For more on keeping your workbook structure protected, the article on protecting workbook structure in Excel covers what's actually enforceable versus what just looks like a lock.


Frequently Asked Questions

How do I share an Excel file online for multiple people to edit at the same time?

Upload the file to OneDrive, open the Share dialog, and set permissions to "Can edit" for each collaborator. All recipients with edit access can open the file simultaneously in Excel Online or the desktop app and make changes in real time. Colored cursors show who's editing where. Everyone must be on a supported platform for co-authoring to work; older desktop versions like Excel 2016 may trigger a file lock instead.

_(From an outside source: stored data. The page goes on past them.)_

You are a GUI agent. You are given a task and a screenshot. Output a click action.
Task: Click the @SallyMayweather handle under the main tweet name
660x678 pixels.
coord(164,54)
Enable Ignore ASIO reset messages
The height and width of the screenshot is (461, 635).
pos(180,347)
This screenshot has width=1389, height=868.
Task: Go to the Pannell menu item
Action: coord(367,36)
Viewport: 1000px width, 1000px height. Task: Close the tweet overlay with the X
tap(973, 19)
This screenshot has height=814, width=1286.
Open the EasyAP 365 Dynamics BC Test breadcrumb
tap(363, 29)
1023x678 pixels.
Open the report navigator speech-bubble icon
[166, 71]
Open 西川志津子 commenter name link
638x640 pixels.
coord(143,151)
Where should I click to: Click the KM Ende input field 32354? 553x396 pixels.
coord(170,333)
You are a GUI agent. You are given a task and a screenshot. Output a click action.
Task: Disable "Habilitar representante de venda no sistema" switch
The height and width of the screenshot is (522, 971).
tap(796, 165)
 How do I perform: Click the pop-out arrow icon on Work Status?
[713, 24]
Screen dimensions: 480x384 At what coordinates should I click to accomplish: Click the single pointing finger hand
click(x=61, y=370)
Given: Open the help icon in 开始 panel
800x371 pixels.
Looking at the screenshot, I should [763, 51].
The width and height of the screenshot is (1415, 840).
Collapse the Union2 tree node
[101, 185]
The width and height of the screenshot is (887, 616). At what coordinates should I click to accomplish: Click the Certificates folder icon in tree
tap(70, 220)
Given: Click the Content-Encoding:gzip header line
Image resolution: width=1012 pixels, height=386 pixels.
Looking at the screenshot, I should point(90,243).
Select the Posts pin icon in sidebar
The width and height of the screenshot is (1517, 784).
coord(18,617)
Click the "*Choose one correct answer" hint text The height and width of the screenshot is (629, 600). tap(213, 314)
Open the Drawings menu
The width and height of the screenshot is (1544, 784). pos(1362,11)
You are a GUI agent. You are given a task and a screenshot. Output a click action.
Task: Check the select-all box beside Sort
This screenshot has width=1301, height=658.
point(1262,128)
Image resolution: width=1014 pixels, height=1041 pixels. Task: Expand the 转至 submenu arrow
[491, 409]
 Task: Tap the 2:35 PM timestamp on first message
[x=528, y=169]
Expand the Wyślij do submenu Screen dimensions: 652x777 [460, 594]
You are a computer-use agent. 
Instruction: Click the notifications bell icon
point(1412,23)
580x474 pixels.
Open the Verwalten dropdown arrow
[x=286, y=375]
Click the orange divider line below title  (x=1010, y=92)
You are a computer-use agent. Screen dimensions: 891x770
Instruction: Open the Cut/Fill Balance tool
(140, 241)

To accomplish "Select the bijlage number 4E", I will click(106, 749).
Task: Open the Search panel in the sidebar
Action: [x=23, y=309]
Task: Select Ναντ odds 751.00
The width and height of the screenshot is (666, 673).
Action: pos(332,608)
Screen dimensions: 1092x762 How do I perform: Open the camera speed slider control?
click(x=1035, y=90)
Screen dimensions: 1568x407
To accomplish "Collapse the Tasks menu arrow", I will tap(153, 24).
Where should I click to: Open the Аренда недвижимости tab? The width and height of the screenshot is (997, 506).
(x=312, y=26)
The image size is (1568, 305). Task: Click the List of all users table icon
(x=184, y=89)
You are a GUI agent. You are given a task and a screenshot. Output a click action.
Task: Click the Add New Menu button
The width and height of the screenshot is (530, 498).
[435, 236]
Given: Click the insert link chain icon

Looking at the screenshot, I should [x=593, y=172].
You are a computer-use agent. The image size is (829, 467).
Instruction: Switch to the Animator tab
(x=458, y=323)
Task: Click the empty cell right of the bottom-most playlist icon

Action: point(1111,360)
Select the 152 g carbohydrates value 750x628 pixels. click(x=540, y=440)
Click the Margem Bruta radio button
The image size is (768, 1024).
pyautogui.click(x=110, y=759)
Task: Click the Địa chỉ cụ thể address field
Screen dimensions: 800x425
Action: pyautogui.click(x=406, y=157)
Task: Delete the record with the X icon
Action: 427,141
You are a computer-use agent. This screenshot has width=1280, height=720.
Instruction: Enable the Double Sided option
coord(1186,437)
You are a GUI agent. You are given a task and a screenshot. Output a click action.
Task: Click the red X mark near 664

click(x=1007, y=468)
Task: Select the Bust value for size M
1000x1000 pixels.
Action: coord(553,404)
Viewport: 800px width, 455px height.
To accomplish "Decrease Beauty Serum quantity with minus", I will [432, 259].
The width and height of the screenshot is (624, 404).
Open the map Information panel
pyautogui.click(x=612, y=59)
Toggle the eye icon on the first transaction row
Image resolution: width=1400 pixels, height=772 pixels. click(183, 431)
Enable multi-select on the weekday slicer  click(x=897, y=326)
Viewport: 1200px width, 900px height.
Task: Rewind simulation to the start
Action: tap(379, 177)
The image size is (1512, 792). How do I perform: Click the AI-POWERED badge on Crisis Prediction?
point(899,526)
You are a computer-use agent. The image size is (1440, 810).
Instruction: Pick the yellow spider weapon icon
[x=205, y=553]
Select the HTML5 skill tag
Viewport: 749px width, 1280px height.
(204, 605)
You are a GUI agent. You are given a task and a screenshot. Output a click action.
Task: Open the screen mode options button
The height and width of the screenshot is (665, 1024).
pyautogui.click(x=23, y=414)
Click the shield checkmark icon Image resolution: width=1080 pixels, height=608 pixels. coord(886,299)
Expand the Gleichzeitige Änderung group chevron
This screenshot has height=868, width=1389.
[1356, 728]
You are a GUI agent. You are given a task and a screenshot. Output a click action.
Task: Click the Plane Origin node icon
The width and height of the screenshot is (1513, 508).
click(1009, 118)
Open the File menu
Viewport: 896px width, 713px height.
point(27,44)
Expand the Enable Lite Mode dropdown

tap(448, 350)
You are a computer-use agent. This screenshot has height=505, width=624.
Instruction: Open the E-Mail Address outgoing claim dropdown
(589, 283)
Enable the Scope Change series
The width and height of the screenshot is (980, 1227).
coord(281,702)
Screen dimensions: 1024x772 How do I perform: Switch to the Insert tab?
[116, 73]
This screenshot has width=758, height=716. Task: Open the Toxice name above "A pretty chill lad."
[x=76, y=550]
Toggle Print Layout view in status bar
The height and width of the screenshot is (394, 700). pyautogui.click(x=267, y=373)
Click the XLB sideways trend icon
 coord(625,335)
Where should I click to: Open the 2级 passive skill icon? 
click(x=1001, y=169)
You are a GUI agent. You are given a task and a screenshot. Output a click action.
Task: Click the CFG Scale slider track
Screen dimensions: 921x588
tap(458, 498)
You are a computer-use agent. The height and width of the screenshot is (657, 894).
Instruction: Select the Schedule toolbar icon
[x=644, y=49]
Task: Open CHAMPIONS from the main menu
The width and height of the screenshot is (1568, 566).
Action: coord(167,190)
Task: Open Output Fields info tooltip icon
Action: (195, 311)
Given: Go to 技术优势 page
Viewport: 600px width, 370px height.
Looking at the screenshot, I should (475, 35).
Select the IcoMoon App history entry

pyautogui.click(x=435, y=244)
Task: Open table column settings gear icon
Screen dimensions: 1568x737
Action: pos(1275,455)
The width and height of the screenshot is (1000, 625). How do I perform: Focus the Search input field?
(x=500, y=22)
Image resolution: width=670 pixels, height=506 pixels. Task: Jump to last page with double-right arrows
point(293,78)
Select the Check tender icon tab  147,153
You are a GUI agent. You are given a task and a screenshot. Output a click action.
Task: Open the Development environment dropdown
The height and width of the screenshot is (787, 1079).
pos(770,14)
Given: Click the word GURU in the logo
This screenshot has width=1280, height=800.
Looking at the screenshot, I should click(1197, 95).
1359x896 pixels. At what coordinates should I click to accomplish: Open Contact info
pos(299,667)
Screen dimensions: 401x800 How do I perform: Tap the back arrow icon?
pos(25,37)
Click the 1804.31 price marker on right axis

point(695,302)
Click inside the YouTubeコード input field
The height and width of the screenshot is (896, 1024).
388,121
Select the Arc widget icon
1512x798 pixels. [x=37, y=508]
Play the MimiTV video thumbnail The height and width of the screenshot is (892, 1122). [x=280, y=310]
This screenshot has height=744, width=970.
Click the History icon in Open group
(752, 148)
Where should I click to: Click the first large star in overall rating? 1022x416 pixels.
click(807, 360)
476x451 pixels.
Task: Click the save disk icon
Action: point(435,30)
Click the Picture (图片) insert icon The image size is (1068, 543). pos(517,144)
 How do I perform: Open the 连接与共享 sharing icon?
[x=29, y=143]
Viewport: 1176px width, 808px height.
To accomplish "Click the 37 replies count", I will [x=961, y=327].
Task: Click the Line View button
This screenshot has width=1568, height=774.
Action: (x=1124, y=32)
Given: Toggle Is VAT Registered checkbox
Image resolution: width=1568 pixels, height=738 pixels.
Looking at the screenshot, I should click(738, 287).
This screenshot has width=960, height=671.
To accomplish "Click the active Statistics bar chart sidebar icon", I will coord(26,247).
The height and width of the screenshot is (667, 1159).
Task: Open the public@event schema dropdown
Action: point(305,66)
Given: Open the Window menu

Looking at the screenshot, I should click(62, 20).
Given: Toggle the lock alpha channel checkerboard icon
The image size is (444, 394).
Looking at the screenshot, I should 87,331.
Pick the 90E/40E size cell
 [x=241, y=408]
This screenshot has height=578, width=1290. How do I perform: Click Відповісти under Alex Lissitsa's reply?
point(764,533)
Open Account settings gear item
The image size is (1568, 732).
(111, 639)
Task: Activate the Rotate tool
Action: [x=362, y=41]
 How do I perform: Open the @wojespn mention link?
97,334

Can I share an Excel spreadsheet without a Microsoft 365 subscription?

Yes. A free Microsoft account gives you access to OneDrive (5 GB) and Excel Online, which supports basic editing and sharing. Google Drive is another option: upload the .xlsx and open it in-place to preserve the format. Real-time co-authoring with the full desktop Excel feature set does require a Microsoft 365 subscription, so free-tier sharing has limits worth knowing upfront.

How do I share an Excel file as read-only so recipients can't make changes?

In the OneDrive Share dialog, select "Can view" instead of "Can edit" before generating or sending the link. Recipients can open and read the file in Excel Online but won't be able to save changes to it. If you're sharing via email from the desktop app, use File → Share → Email and choose "Send as PDF" or "Send as Attachment" for a static read-only version.

How do I restrict access to specific tabs in a shared Excel workbook?

Standard Excel and OneDrive don't support tab-level access restrictions per collaborator. It's an all-or-nothing permission at the file level. Sheet-level password protection can hide or lock individual sheets, but it's not a real access control system. For genuine tab-level security, the practical solution is to split sensitive sheets into a separate workbook with its own sharing permissions.

Pick one file you've been emailing back and forth this week and move it to a shared OneDrive folder instead. That's the whole habit, and in 2026, there's no good reason to still be reconciling v3_FINAL_revised.xlsx with someone's inbox attachment.